Why Some Think Bruce Springsteen’s Super Bowl Ad Missed The Mark
Ironically, “The Middle,” which was the Super Bowl ad that Bruce Springsteen made his commercial debut in, was far more divisive than it was meant to be. The advertisement for Jeep was shot in Lebanon, Kansas, according to a tweet by The Associated Press, which they described as “near the geographic center of the country.” Another tweet from The Wall Street Journal described the commercial as “a somber plea to end division in the U.S.,” but people’s reactions were far from united.
Besides the obvious point to sell Jeep vehicles and appeal to customers on both sides of the aisle, the ad was meant to send a unifying message to people no matter their political affiliations. One person tweeted a quote from the clip with an added comment, “‘we will cross that divide. There’s always hope on the road ahead.’ Thank you for that poetic message of unity.” However, many viewers were angered by the ad and thought it missed the point.

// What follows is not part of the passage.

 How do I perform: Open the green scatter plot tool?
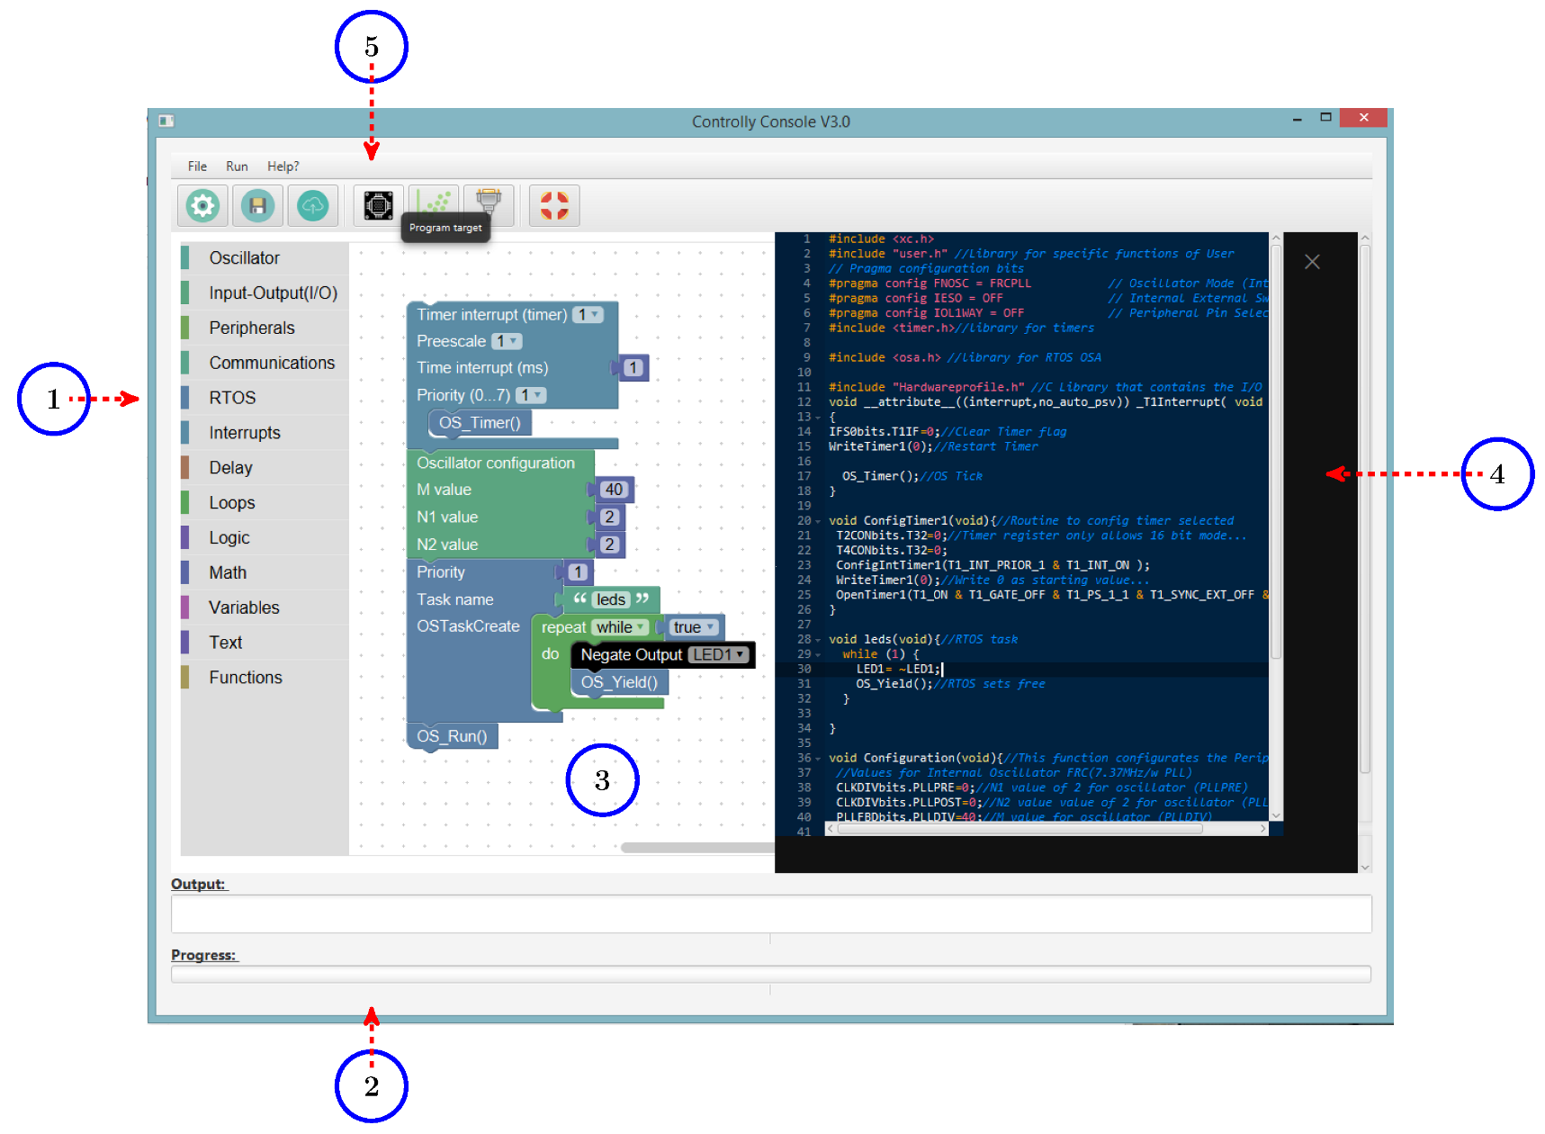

Here's how people weighed in on Springsteen's ad
The least critical shade was one tweet that read, “Bruce Springsteen’s ‘there’s good people on both sides’ moment.” It led to several replies that more than appeared to drag the ad. One replied, “I hated the commercial sooooo much.” Another wrote, “his ode to colonization via soil love.” One more added, “it was A LOT happening.” From there, the criticism heated up.
One not-so-subtle tweet said, “I agree with you Bruce @springsteen, after the Insurrectionists are punished. #ReunitedStates.” Another bitterly sarcastic tweet read, “I love when Bruce Springsteen does blue collar cosplay.” There was a third tweet that recognized the ad’s shortcomings, and pointed out what they felt must be done besides a call for people of all political convictions to play nice. It said, “I agree with @springsteen that a ‘Reunited States of America’ is a good idea. But for that, there must be accountability, tolerance, and honesty.”
To top it all off, Trevor Noah of The Daily Show jumped in with a tweet of his own that said, “BREAKING: Armed Trump supporters have stormed the church in the Bruce Springsteen Jeep ad.” It was a fittingly satirical tweet to round out the ad’s reviews.